The Perl Toolchain Summit needs more sponsors. If your company depends on Perl, please support this very important event.

TITLE

sh2odt - convert Shoebox/Toolbox to OpenOffice .odt file

SYNOPSIS

    sh2odt [-s settings_dir] [-c codepage] [-e encs] [-m] infile [outfile]

Converts Shoebox data to OpenOffice format

OPTIONS

    -c codepage     Set system codepage for this process
    -e enc,enc      Add Encoding:: subsets in Perl 5.8.1
    -m              MDF character marker support
    -s dir          Directory to find .typ files in [.]
    

If outfile is missing, it is created as the input file with extension replaced by .odt. This allows a user to drop a data file on a shortcut.

DESCRIPTION

sh2odt converts a Shoebox/Toolbox file into an OpenOffice .odt file. To do this it needs to convert data to Unicode. It also converts interlinear text into character level frames whereby each frame contains a single interlinear block and is treated by the system as if it were a character. It can then be copied and pasted into tables, reflowed like normal text, etc.

Using sh2odt involves two aspects: preparing for conversion in terms of giving information about encoding conversion and even XML template output; and running the program, knowing what command line option does what.
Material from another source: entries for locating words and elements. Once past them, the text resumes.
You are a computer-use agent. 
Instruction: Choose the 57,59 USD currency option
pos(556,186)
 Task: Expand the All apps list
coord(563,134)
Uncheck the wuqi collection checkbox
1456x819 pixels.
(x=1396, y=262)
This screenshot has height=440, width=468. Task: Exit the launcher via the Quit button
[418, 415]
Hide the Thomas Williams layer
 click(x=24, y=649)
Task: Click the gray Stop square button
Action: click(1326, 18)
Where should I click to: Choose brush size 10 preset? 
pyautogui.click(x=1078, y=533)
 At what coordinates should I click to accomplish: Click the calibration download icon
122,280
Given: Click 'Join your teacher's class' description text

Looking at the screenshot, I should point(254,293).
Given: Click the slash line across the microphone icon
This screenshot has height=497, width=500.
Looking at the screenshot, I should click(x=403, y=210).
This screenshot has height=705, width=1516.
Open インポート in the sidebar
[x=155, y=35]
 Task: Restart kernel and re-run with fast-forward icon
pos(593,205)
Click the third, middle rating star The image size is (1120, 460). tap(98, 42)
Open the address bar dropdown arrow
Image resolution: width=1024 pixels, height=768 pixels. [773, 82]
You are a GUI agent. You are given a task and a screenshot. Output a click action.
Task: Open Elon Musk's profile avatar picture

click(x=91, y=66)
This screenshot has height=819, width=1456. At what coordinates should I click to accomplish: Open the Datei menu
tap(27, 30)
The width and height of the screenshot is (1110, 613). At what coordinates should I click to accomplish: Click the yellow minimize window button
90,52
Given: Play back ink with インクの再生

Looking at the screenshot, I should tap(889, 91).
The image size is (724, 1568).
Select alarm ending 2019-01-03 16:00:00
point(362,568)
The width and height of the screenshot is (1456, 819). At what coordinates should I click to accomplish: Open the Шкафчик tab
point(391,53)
This manual is not a tutorial and so we list all the details with little or no indication of relative priority.

Running sh2odt

Here we list the various command line options and give further details on each

-c

Specifies the default codepage to be used when converting data. In effect it specifies that sh2xml should act as though it were running on a system with the given default codepage. This means that data in languages with no given encoding conversion will be converted using this codepage.

-e

Perl has internal support for a large number of industry standard encodings. This option specifies which sets to pull in apart from the default set. Values include

  Byte - standard ISO 8859 type single byte encodings
  CN   - Continental China encodings including cp 936, GB 12345 and GB 2312
  JP   - Japanese encodings including cp 932 and ISO 2022
  KR   - Korean encodings including cp 949
  TW   - Taiwanese encodings including cp 950
  HanExtra - more Chinese encodings including GB 18030
  JIS2K - More Japanese encodings
  Ebcdic - surely not!
  Symbols - various symbol encodings

See man Encode::Supported or the corresponding module documentation for details of what is supported on your Perl installation.

-m

MDF and perhaps other schemas support the ability to use inline markers of the form |mk{text}. sh2odt has the ability to work with these schemes. Data marked in such a way is output with a character style of the given marker's name.

-s

sh2xml requires access to information about the structure of the database and language information. This is held in files in the same directory as the .prj project file used when running Shoebox/Toolbox.

Preparing for Conversion

The basic need is to be able to specify how to convert text in a particular language into Unicode. This can be done by specifying a conversion mapping in each language file. Shoebox and Toolbox do not have a UI for specifying such conversion information, so we add information to the options/description field. The codepage specification takes the form:

  \codepage = value

The specification needs to be on a line on its own. The value can take a number of forms.

name

A mapping name either from the set of names supported by the Perl Encode module, or specified in an SIL Converters repository.

filename.tec

The path and filename of a TECkit binary mapping file. The path is relative to the settings directory.

none

No mapping should be done. The data is assumed to be in UTF-8 encoding.

sh2odt creates styles for each marker and outputs the font used for each marker. If the data has been converted, then the font isn't appropriate to that encoding any more. To specify an appropriate font it is possible to specify this in the description field using

  \unicode_font = value

Where value is the font name to be used for the Unicode form of the data.